Selain itu, ada pula basis data Labeled Faces In The Wild (LFW) yang dirilis oleh University of Massachussets. Kini, LFW telah menjadi basis data yang paling banyak digunakan secara global untuk pengembangan teknologi pengenalan wajah.
Masih dari FT, Sebagian gambar dari database itu diambil dari Internet, dan para pengambil gambar tersebut menggunakan lisensi Creative Commons sebagai basis legal dan pembenaran tindakan. Sebagian lagi diambil dengan menggunakan kamera khusus tersembunyi oleh peneliti atas nama ilmu pengetahuan. Semuanya dilakukan tanpa persetujuan subyek.
“Pada 2019, ada puluhan set data yang dibuat dengan cara ini yang telah dilewati di seluruh dunia,” kata Harvey. “Tapi tidak ada yang pernah berhenti untuk berpikir apakah etis untuk mengumpulkan gambar pernikahan orang [dan] album foto keluarga dengan anak-anak.”
Creative Commons, lembaga non-profit yang menginisiasi model lisensi tersebut, menyatakan bahwa tujuan penggunaan lisensi Creative Commons telah melenceng jauh dari tujuan awalnya: membuka kebijakan hak cipta yang ‘membatasi’.
Dave Maass, peneliti dari the Electronic Frontier Foundation, mengatakan isu penggunaan data wajah ini sesungguhnya lebih berhubungan dengan masalah moral dan etika alih-alih legalitas.
Pemerintah versus Korporasi
Susan Fowler dalam opininya di New York Times pada Desember 2018 mengatakan privasi telah mati pada 2019. Melihat kasus-kasus penggunaan data wajah untuk pengembangan teknologi pengenalan wajah, sulit rasanya menyangkal Fowler.

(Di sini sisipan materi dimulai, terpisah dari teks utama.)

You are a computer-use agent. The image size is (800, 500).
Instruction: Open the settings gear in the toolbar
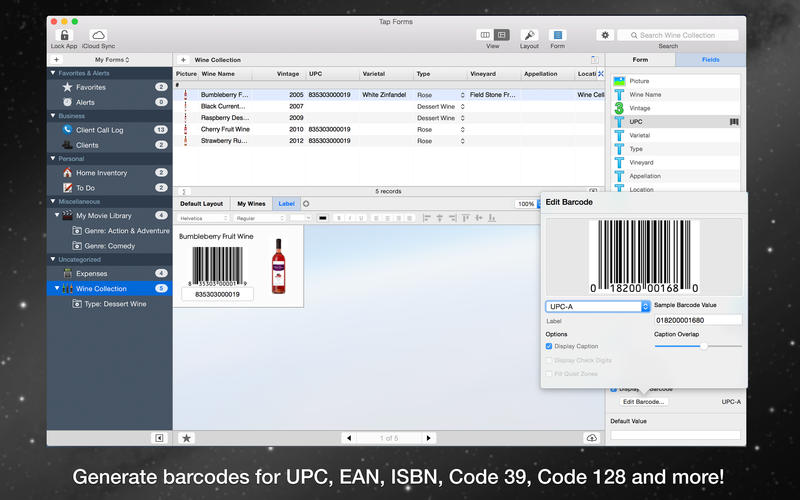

“Data milik kita terus-menerus dikumpulkan, bocor, dieksploitasi, disalahgunakan dan dijual,” tulisnya. “Dan yang terburuk mungkin adalah apa yang akan terjadi di masa depan. Kita kemungkinan besar tidak mengetahui semua perusahaan yang menyimpan data pribadi kita dan apa yang mereka lakukan dengannya.”

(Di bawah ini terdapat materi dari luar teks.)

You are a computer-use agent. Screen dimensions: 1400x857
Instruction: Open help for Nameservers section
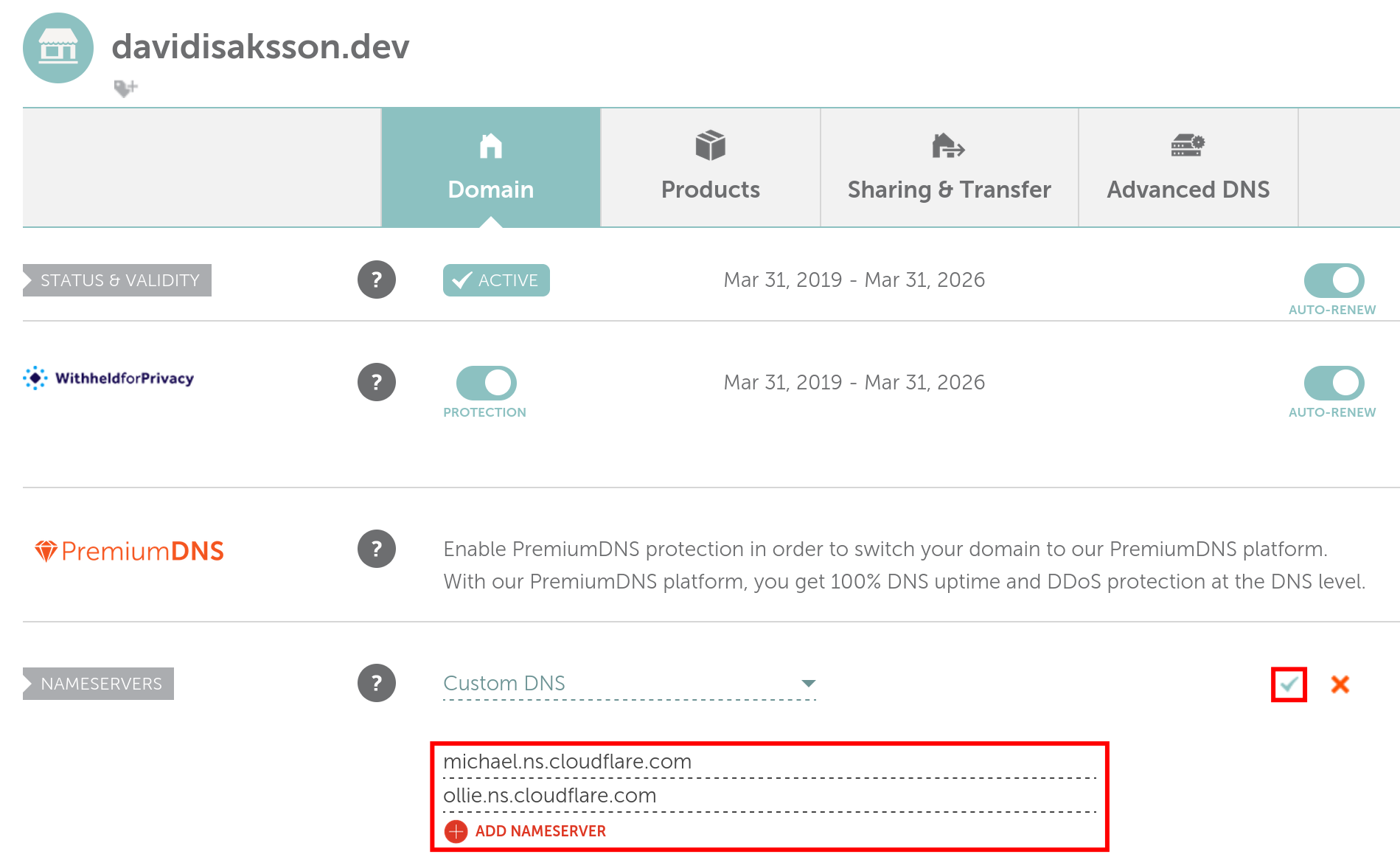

Fowler yakin, suka tidak suka, situasi itulah yang akan terjadi. Masalahnya, sebagian besar orang tak ambil pusing dengan isu keamanan data. Ia berpendapat mayoritas orang menilai pertukaran antara privasi dan kenyamanan adalah hal yang setimpal, karena kehilangan privasi tidak memberikan dampak berarti bagi mereka.
Argumen Fowler ini dapat menjawab mengapa orang tidak peduli jika perusahaan teknologi besar seperti Google ataupun Microsoft mengambil data mereka. Sebaliknya, ketika pemerintah yang melakukan pengambilan data tersebut, ada kecenderungan orang melihatnya sebagai kontrol terhadap warga negara, bahkan sebagai gejala otoritarianisme. Tak sepenuhnya salah. Tapi bagaimana jika perusahaan teknologi juga bekerjasama dengan intelijen negara?
Cina dengan sistem kredit sosialnya, misalnya, menggunakan teknologi pengenalan wajah untuk memberikan kredit bagi warga negaranya yang berlaku baik dan mengurangi kredit bagi yang berlaku buruk. Nilai kredit ini kemudian berpengaruh terhadap akses mereka terhadap fasilitas publik, seperti sistem transportasi umum.
Namun, Karl Ricanek, profesor dari University of North Carolina Wilmington, AS, yang telah membuat dua dataset wajah yang terbuka untuk publik mengatakan bahwa sesungguhnya orang perlu lebih waspada terhadap para korporasi teknologi seperti Google dan Facebook, alih-alih pada negara.
“Menurut saya, mereka memiliki lebih banyak informasi tentang warga negara daripada pemerintah sendiri, dan kita tidak dapat memengaruhi kepemimpinan di perusahaan-perusahaan itu. Saya pikir pemerintah kita setidaknya memiliki misi yang baik,” sebutnya, dilansir dari FT.
Terlepas dari perdebatan yang ada, David B. Black dalam opininya di HuffPost melihat bahwa satu hal yang sudah menjadi kenyataan: Tidak ada privasi di Internet.
“Anda telanjang di internet, diikuti ke mana pun Anda pergi, dan [data] Anda selalu dijual. Titik.”